振り返ると今回は、高校生に出会えたことがすごく大きかったように思います。みんな真っすぐ純粋な気持ちで農業に打ち込んでいました。その背景には震災以降、ツアーで出会った皆さんも含め周りの大人たちがピンチのときこそ誠実に、素敵な生き方を続けてきたことがあるなあと思います。高校生と女子美術大学の皆さんが出会うことで育まれていくものが未来を照らすそんな予感もしました。会津伝統野菜を復活させた長谷川さんに再会できたことも収穫でした。長谷川さんとお会いするのは今回で2度目です。何度もお会いできると、どんどん打ち解けて「あの時はこうだったけど、今はこうなんです」と話も弾みますよね。今福島に必要なことって、こうした交流の積み重ねなのではと思いました。私たち、これからも何度も福島を訪ねて、親戚のように付き合っていきたいと思っています。皆さん、またお会いしましょう!

ツアー参加者の感想

  • 東京都杉並区/学校法人女子美術大学常務理事

    五十嵐義明さん

    飯舘村の渡邊とみ子さんが「復興」を「福幸」とおっしゃっていたことが印象に残っています。強い意志を感じましたね。美術を学ぶものとして、自分の目で見たことをどう感じるか、感性を研ぎ澄ませて向き合うことは大切なこと。生産者の皆さんの艱難辛苦(かんなんしんく)を学生たちが心の深いところで受け止めていたことには光を感じました。大学人として我々も福島の文化を伝えていく一翼になるような応援をしていきたいと思いました。

  • 神奈川県横浜市/主婦

    高玉由紀さん

    夫が福島出身なので福島のことは知っているつもりでした。でも、一面でしか見てなかったことが分かりました。頼もしかったのは、若い人たちの存在です。桃畑で生き生きと働く青年、「おじいちゃんの畑を手伝いたい」「両親の役に立ちたい」という高校生たちが育てた果物や野菜から愛情があふれ出てました。福島の未来は明るいと思いました。彼らの活躍をたくさんの人に伝えることをこれからの私のミッションにします。

  • 東京都文京区/大学職員

    吉井久美さん

    東京で暮らしていると「福島は安全です」「安心です」とか、伝わってくる情報の幅がとても狭いことが福島に来てわかりました。福島は、郷土料理をはじめとする地産地消メニューが豊富。会津伝統野菜を使った給食など「食」に関する取り組みも素晴らしかったし、何よりおいしかった。これは、福島に来たからこそわかった収穫でした。地酒の試飲も楽しかったです。辛口でスッキリ爽やか。
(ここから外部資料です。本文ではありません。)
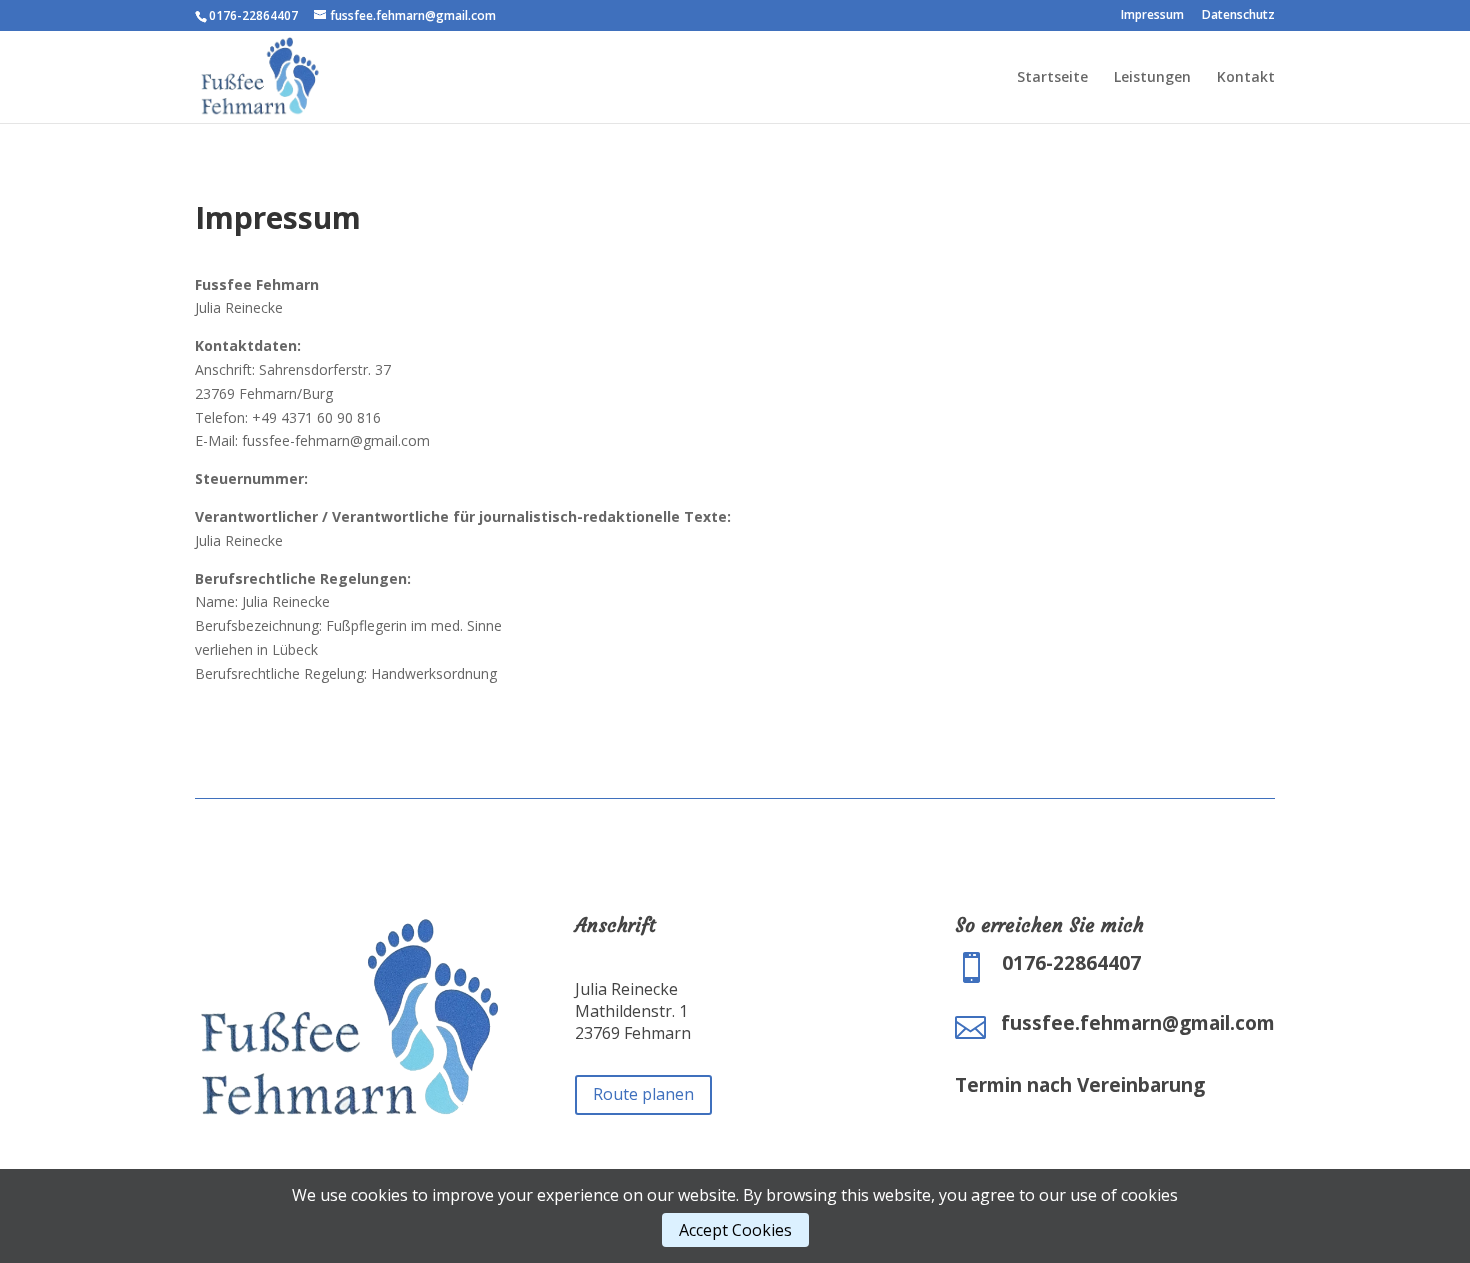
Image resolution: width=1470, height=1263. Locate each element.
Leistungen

あんぽ柿のお酒も美味でした。

  • 神奈川県平塚市/学校法人女子美術大学学生

    三浦七海さん

    理不尽なことに対して立ち向かってきた皆さんのお話を聞いて強いなあと思いました。放射性物質に関する安全性などの情報発信は福島への愛情でもあるし、私たち消費者への愛情でもあるなとも思いました。おいしそうなものを作りそうなふっくらしなやかな手のとみ子さん、味噌汁が好きな齋藤総料理長など、たくさんの思い出ができました。余蒔胡瓜とか会津伝統野菜のレシピがネットで見られたらぜひ作ってみたいです。